If you find that kind of approach kloodgy it would be possible to create a new value type MultibandCube
or TimeCube
, something that wraps Seq[MultibandTile]
and makes it behave as a cube. In order to read/write such RDDs you would only need to provide an AvroRecordCodec
type class instance, which could be built from types already implemented with relative ease.
This is a use case we envisioned but have not flushed out yet. If you end-up going down this road I think this would be an excellent contribution that could be rolled into GeoTrellis master as you work on it.
Overall we make an attempt to express as much of the algorithms as possible through type classes such that new value and key types could be used in more aspects incrementally by implementing relevant type classes. For instance for MultibandCube
to be mergable it would need to implement (TileMergeMethods): https://github.com/geotrellis/geotrellis/blob/2402607b0c6f5a4e087bc46fe32c5f56e206947e/raster/src/main/scala/geotrellis/raster/merge/TileMergeMethods.scala
Which again in this case could be expressed in existing functionality.
MultibandTile
is an indexed stack of Tile
s (each representing a band) which all share the same pixel count, cell type, and by implication spatial extent when they're wrapped in Raster[MultibandTile]
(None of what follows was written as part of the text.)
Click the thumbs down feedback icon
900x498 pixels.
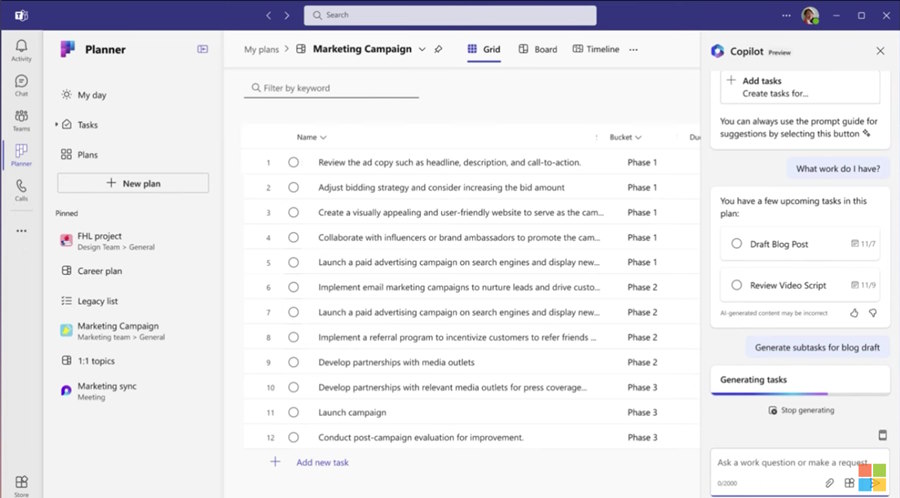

. There is nothing that imposes meaning on the band index, so they can be anything. So far we've used them in predictable way of reading a multi-spectral images.
We can read multiband GeoTiffs like so:
import geotrellis.spark.io.hadoop._
val sc: SparkContext = ???
val source: RDD[(ProjectedExtent, MultibandTile)] = sc.hadoopMultibandGeoTiffRDD("hdfs://namenode:8020/dir/")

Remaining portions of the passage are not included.